While traditional, mass-distributed, and mostly untargeted ransomware is on the decline, largely due to successful developments in cybersecurity procedures and products, many attackers have shifted to more effective strategies, like cryptojacking.

“Low-end hackers, or ‘script kiddies,' have moved away from ransomware attacks that demand a payment in exchange for compromised data. This is because hackers experience a greater return by quietly infiltrating an organisation's network, and discreetly mining cryptocurrencies using their victims' computing and electrical power,” says ESET senior research fellow Nick FitzGerald.

“Cyptomining compromises aren't obvious to organisations in the way ransomware events are. In fact, cryptomining attacks can continue for several days, weeks, or even months before being detected and disrupted. Plus, every machine successfully compromised by a cryptominer immediately starts earning the cybercriminal behind it something from the outset. This is a more attractive outcome than ransomware attacks, where only a small amount of victims usually pay up.

FitzGerald says that ironically, the overall decline in ransomware attacks and increase in cryptomining might mean that enterprises are under increased threat if they do become victim of a ransomware attack. This is because despite the lower rates of ransomware attacks, remaining ransomware attacks tend to be developed and actioned by more focused, determined cybercriminals.

### Information given
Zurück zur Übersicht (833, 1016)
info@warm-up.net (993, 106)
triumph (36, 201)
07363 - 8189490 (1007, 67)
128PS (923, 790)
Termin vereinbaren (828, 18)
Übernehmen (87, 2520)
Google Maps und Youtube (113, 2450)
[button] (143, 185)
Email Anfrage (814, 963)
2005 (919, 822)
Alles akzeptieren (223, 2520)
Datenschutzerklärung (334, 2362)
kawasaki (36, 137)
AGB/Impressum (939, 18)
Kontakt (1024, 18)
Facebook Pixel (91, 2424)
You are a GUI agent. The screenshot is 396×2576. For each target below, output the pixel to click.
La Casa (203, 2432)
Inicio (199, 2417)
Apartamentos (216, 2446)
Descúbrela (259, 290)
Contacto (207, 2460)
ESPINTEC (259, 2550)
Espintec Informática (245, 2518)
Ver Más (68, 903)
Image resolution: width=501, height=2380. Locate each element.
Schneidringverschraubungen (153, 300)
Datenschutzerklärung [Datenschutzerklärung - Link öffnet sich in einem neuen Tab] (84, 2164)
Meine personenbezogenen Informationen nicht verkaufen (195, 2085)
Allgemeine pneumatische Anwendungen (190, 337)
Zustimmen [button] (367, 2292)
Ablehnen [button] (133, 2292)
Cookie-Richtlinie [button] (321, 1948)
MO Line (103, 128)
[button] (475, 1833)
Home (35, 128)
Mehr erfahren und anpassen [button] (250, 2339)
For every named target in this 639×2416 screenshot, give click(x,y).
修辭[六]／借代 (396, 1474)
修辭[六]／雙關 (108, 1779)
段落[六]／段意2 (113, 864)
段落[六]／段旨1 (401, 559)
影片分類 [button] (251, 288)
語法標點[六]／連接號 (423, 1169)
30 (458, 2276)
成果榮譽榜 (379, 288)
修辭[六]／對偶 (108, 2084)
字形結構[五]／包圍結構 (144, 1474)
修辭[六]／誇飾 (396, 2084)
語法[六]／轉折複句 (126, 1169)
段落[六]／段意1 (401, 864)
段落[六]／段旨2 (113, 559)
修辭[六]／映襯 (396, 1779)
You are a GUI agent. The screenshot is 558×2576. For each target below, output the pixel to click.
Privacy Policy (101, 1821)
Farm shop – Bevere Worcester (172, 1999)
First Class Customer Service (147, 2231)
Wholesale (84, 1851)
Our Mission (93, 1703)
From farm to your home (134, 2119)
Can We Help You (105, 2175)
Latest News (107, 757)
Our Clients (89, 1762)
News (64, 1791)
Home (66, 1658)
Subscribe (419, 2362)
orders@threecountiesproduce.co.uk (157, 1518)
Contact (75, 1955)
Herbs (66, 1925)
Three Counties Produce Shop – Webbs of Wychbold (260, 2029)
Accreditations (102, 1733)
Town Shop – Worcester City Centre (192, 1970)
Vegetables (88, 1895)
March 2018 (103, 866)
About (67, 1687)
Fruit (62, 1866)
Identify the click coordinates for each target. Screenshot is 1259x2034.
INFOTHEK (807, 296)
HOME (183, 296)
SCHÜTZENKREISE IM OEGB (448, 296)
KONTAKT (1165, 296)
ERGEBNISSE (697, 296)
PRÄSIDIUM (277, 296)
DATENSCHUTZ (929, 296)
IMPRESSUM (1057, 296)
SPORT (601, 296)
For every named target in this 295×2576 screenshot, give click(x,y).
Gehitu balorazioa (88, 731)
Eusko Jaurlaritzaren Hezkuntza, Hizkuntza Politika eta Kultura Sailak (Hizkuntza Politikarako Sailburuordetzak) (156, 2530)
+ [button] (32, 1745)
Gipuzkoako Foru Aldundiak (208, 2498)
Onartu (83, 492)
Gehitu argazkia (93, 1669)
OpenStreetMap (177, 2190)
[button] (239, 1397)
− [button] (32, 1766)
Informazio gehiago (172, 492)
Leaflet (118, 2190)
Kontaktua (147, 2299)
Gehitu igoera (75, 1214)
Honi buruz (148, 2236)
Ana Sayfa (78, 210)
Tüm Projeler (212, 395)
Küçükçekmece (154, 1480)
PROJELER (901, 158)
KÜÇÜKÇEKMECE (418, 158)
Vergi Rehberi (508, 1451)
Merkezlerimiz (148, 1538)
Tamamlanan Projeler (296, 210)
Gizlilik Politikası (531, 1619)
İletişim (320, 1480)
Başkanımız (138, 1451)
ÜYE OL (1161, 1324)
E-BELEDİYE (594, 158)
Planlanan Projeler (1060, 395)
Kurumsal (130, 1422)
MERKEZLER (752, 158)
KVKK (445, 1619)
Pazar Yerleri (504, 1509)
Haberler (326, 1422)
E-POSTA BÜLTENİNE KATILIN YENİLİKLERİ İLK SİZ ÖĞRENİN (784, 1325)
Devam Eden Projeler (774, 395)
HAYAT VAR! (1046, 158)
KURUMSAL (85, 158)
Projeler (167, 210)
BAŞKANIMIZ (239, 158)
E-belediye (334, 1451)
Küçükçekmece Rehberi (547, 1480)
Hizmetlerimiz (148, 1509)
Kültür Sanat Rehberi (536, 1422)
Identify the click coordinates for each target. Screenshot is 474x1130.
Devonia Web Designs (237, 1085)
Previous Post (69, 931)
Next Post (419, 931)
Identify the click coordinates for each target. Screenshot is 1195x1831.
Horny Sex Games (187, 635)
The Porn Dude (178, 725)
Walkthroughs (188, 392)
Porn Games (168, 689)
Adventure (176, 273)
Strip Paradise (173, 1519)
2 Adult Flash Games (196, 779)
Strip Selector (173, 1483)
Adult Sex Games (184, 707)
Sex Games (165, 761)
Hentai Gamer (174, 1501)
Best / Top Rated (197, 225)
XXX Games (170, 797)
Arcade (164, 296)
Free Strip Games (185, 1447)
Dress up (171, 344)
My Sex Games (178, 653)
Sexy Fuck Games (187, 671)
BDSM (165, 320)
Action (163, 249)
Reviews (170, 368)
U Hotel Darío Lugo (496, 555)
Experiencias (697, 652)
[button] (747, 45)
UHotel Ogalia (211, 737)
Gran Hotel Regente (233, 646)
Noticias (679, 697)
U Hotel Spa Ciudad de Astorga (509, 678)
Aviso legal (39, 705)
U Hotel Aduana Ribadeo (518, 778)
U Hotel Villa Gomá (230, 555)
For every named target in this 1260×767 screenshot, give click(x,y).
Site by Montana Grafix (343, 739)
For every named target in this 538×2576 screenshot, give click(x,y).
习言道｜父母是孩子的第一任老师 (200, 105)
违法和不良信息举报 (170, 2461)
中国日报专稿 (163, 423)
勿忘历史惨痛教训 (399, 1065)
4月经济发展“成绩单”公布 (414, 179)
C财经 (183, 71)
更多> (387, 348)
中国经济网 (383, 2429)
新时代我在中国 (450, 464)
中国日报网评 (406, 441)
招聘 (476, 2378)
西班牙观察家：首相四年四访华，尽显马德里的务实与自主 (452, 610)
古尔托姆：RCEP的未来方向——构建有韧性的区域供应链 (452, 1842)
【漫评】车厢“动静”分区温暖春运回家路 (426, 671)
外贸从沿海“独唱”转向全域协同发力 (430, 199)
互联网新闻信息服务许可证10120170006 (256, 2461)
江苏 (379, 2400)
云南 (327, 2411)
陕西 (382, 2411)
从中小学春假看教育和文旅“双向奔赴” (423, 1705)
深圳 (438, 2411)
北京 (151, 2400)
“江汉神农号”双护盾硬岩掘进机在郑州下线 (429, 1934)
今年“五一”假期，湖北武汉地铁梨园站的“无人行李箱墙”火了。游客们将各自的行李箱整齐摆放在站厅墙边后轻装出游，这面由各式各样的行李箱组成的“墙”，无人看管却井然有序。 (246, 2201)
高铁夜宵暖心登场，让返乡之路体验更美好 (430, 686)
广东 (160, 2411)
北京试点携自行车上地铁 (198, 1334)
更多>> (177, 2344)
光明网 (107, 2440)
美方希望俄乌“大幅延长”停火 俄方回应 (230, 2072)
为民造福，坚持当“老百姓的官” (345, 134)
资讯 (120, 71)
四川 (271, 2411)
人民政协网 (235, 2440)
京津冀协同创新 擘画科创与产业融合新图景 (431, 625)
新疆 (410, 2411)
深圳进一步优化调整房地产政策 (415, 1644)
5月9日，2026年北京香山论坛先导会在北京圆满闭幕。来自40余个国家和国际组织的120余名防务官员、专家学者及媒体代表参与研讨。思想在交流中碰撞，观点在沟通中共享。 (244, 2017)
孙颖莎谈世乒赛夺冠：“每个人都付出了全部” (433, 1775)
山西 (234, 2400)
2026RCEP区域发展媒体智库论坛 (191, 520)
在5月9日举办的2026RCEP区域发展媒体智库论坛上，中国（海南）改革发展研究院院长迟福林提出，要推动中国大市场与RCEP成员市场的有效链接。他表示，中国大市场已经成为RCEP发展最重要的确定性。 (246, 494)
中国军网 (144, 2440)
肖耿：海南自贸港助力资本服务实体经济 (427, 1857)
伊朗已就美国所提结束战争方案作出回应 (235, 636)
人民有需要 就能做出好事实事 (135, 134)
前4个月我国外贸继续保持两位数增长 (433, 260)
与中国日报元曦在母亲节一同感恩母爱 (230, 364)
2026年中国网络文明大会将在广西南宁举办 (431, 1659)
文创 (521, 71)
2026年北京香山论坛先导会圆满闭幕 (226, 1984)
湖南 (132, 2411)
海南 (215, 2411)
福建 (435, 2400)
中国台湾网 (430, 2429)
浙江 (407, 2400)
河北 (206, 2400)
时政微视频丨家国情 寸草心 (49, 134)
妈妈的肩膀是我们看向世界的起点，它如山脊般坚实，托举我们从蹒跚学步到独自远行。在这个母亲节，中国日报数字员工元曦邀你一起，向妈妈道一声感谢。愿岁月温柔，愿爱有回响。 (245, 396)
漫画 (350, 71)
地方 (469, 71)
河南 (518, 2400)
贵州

### What this task involves
Reproduce word for word the part of the cryptojacking passage above from "While traditional, mass-distributed, and" to "strategies, like cryptojacking.".

### Task answer
While traditional, mass-distributed, and mostly untargeted ransomware is on the decline, largely due to successful developments in cybersecurity procedures and products, many attackers have shifted to more effective strategies, like cryptojacking.